After SGI announced significant layoffs and restructuring this month, some speculated that Fahrenheit would die on the vine while SGI refocused its attention on profitability.

SGI declined to say how many of its Fahrenheit engineers were included in the layoffs, which number between 1,000 and 1,500 out of 9,000 employees. The company transferred about 30 engineers to Nvidia, with which it formed an alliance, to work on a graphics chip.

A spokesman denied that SGI was withdrawing its support for Fahrenheit. He speculated that some observers may have confused its withdrawal from one chip design project, which it transferred to Nvidia under an alliance between the two firms, with its commitment to graphics technology in general. That commitment remains strong, he said.

"We are not getting out the graphics business," said the spokesman, who asked not to be identified. "We remain very dedicated to it. It's part of our heritage."

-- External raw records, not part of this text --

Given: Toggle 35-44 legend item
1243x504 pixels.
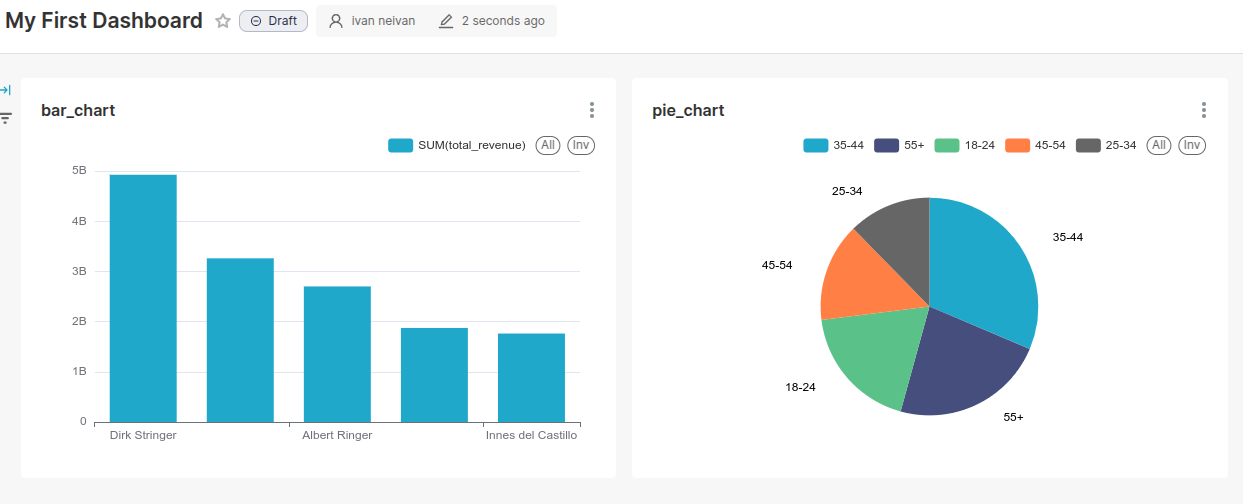Looking at the screenshot, I should tap(833, 146).
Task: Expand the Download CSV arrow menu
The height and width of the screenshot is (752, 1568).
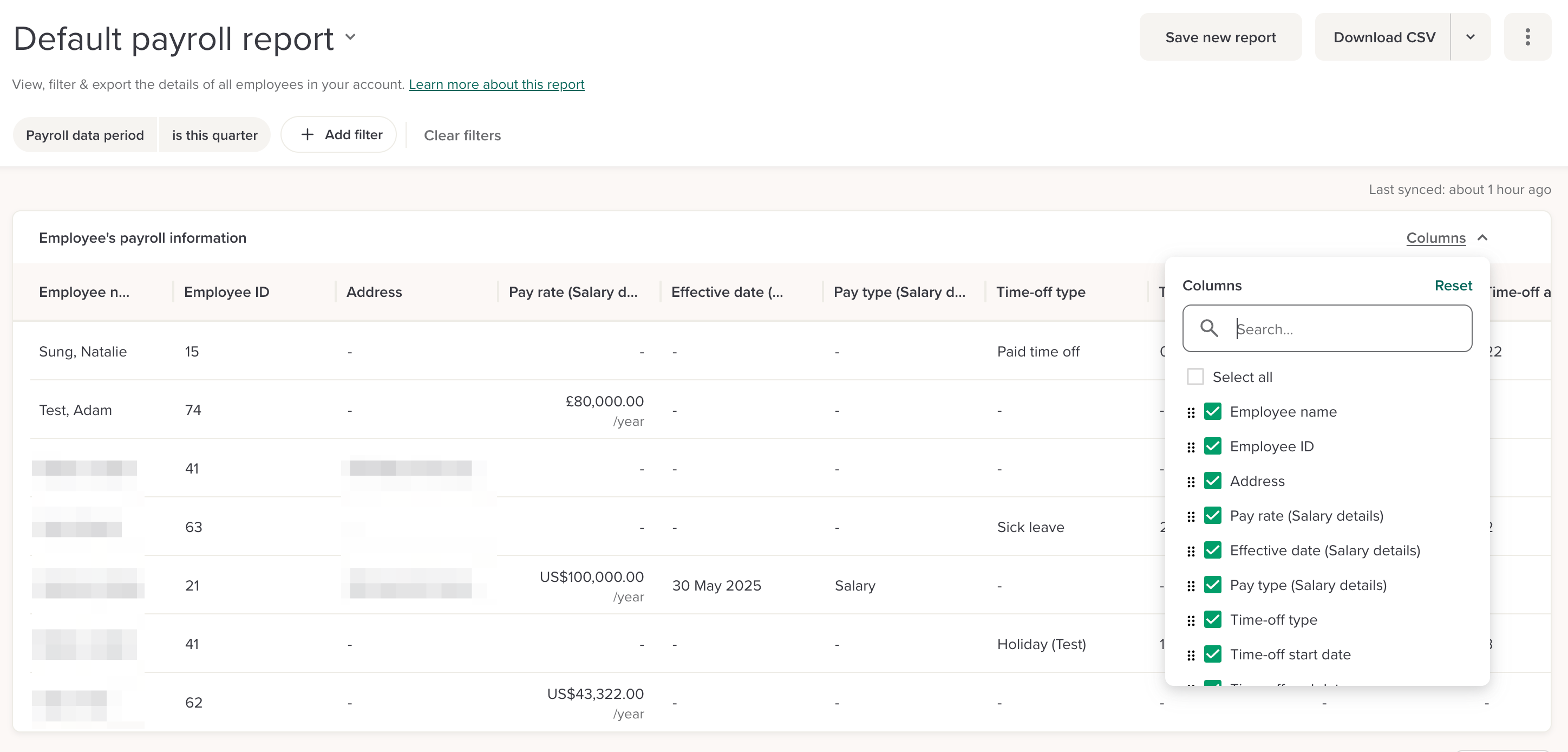Action: point(1470,37)
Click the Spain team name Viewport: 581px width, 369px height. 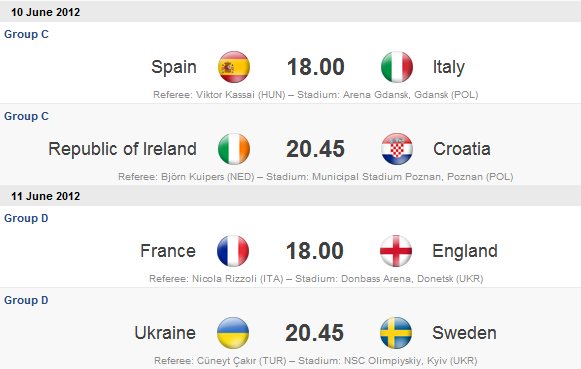tap(174, 67)
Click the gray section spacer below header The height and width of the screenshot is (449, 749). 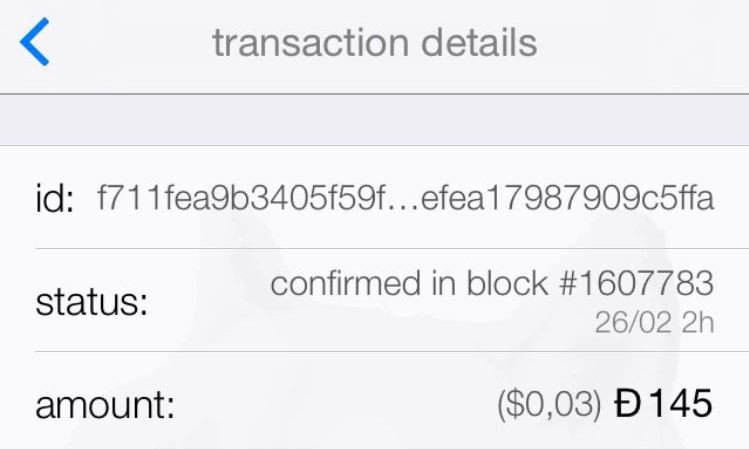[x=374, y=120]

Microsoft also reiterated its commitment to Fahrenheit following a June 30 statement by Microsoft chairman Bill Gates that Fahrenheit work is moving ahead and that "a year from now, we should see those results."

But it is unclear how much of a cooperative effort the project remains.

"We're going to continue to move forward to continue to work to enhance our graphics technology to bring those benefits to our customers," said Microsoft's Sanford when asked to characterize the collaboration with SGI. "We are committed to moving forward with our software efforts."

Talisman
Talisman was the code name for a graphics chip architecture that Microsoft introduced in 1996 that was supposed to have offered 2D and 3D graphics, Windows acceleration, full-resolution MPEG-2 playback, videoconferencing, sound, and modem capabilities on a chip costing less than $300.

As with Chromeffects, Talisman never received an official burial but was salvaged for parts. Some of its technologies were incorporated in DirectX APIs, and others into various chips, according to Microsoft.

Talisman died because the market shifted underneath it, according to analysts and people involved with the project. Microsoft proposed it to overcome bandwidth limitations and the need for memory in graphics display chips. But in the time it took Microsoft to develop the technology, memory prices evaporated, bandwidth increased, and chips improved independent of Talisman.

"The problems it was meant so solve went away," said Jon Peddie of research firm Jon Peddie and Associates. "Also, the Talisman solution was itself intrinsically expensive, so it became more expensive than it was worth."

Microsoft does not deny that the graphics market has moved in unexpected directions. And the practice of delivering technologies in bits and pieces reflects the realities and opportunities inherent in the software business, Sanford said.

"In the software industry, plans change," Sanford said. "The market evolves very rapidly, and what I think may be the best way to deliver technology today may not be the best way in three days. One of the really neat things about the software industry is your ability to adapt to the changing conditions. You can take market feedback and deliver what best serves your partners and customers."

Ultimately it may wind up being a matter of interpretation whether Microsoft is killing its graphics projects, putting them on the back burner, or simply devising alternate means of delivery.

"The Talisman project faded away," said one person who was close to the project. "It was a crazy idea, and the partners bailed out. When Microsoft kills something, it never says, 'We're dumping the project.' It just fades away."